In 2014 relationship services as it was then known, lost its largest funding stream. The Family Court provision for free couples counselling was cancelled by the National government under the watch of then Minister Judith Collins. Arguably this was the beginning of the end for Relationships Aotearoa. At the time this was protested by many in the health sector and has proved a huge loss to our country. This was a service that enabled any couple in New Zealand experiencing relationship problems to access six sessions of free counselling to assist them to resolve their relationship difficulties and hopefully avoid separation and further conflict.
So how do we understand the Minister coming out yesterday and stating that Relationships Aotearoa’s poor financial performance is due to being badly run, and furthermore that a mysterious “leak” of private information, critical of the board and the organizations management, be leaked to the press while top managers from Relationships Aotearoa are meeting in good faith with the Minister?
Well frankly it’s not only blaming the victim but stabbing them in the back.
And let’s be clear about how much money we’re talking about. Despite a $4.8 million cut in Government funding since 2012, Relationships Aotearoa’s budget deficit last year?
$271, 000 or roughly the annual salary of one Minister for the Crown.
P.S. If you want to express your opposition to the closure of Relationships Aotearoa you might like to sign this online petiton.
The survival of Relationships Aotearoa is critical to the health and well-being of all New Zealanders not just those seeking their help. When we help those in need in our community it helps the whole community. Minister Collins got it wrong when she cut the Family Courts Counselling Scheme. Now Minister Tolley with a track recorc of getting it wrong with Education is repeating history here.
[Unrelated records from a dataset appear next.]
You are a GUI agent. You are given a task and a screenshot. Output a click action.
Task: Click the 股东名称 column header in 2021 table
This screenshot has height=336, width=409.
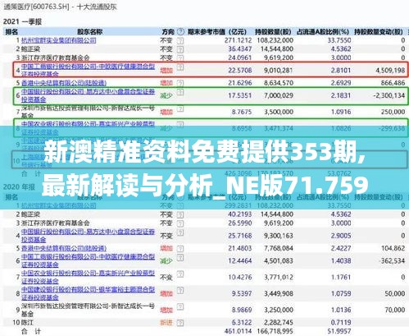click(x=90, y=32)
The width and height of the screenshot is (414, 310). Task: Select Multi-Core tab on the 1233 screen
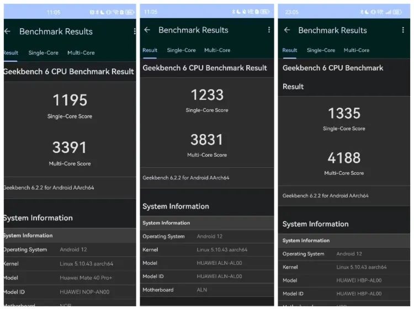pyautogui.click(x=217, y=50)
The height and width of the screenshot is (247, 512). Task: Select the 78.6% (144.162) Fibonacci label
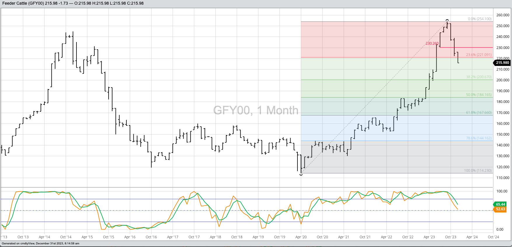[478, 138]
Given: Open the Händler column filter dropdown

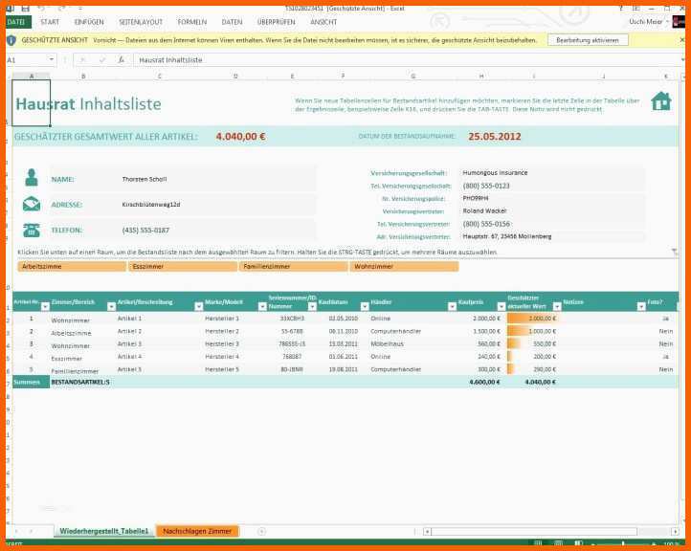Looking at the screenshot, I should click(452, 306).
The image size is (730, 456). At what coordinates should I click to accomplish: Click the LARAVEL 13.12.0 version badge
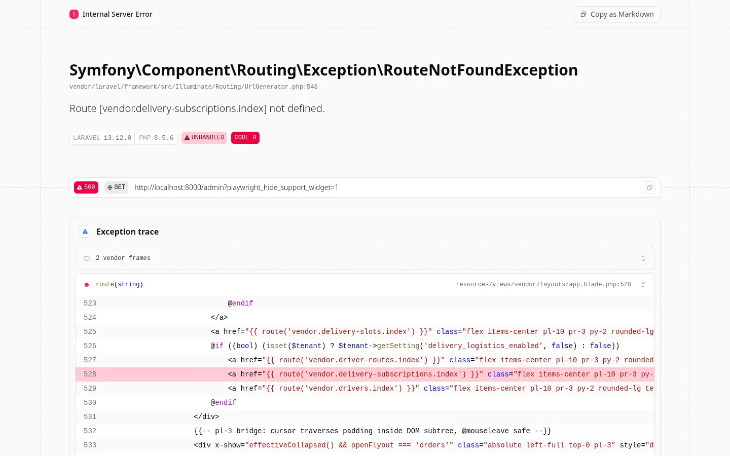point(102,138)

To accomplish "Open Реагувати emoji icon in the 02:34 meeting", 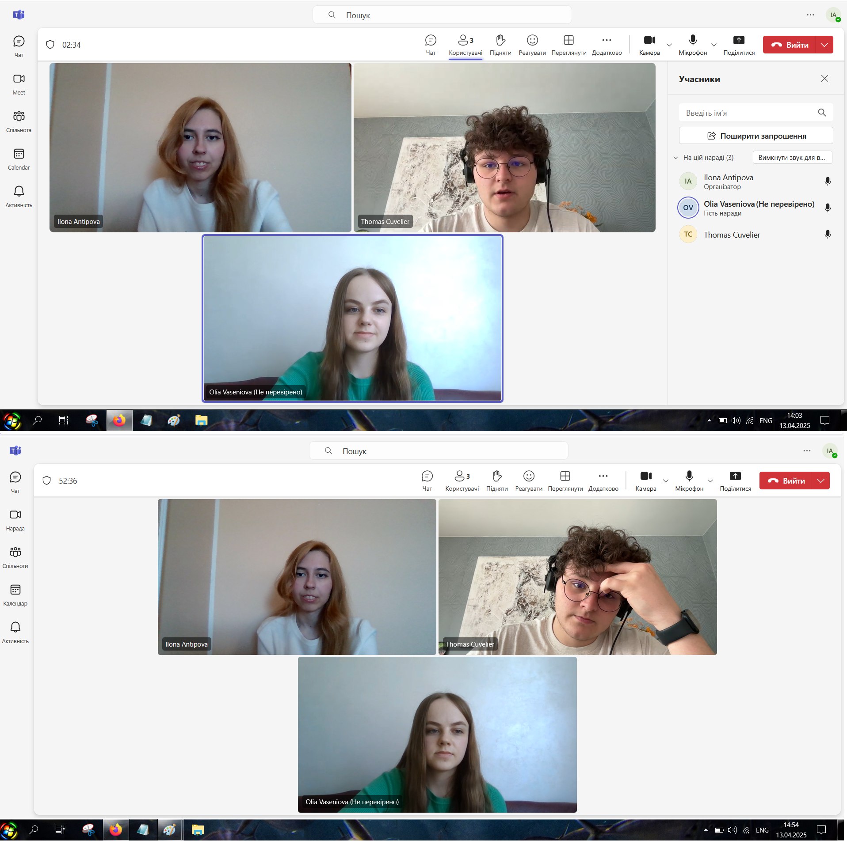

Prior to the cuts to Family Court funded couples counselling, concerned colleagues in Dunedin met with various Members of Parliament to discuss the potential impact of the loss of this funding for those in our community. Michael Woodhouse made it perfectly clear that this government has no interest in attending to ‘private pain’. He denied that as a community, we have any investment in assisting couples in trouble to resolve their issues. He dismissed that the impact of that unhappiness has a significant impact on their children, their children’s schooling, the couple’s work place productivity and the wider community/ communities in which they live.
The six free sessions previously provided, that assisted many couples to turn their despair around, were replaced by one session – and that was only for those who were unable to agree around arrangements for their children. In a stunning example of ‘Orwellian’ speak, the ‘new’ strategy was billed at ‘giving families more choices’. Not surprisingly, there has not been a big uptake for what remained of a once effective provision – but the Minister can present this as evidence of the success of the policy.
Relationship Services has limped on, providing almost the only low cost service for couples in distress, other services having already been forced to retrench. This and other services deserve support, not criticism.
This cynical neglect of genuine need in our communities – the true cost of which will only be shown in generations to come – saves funds for where they are ‘truly needed’ – more motorways for Auckland perhaps?
( I am not and have never been an employee of RS or linked to the organisation in any way).
Well said Marianne. Political sociopathy in action.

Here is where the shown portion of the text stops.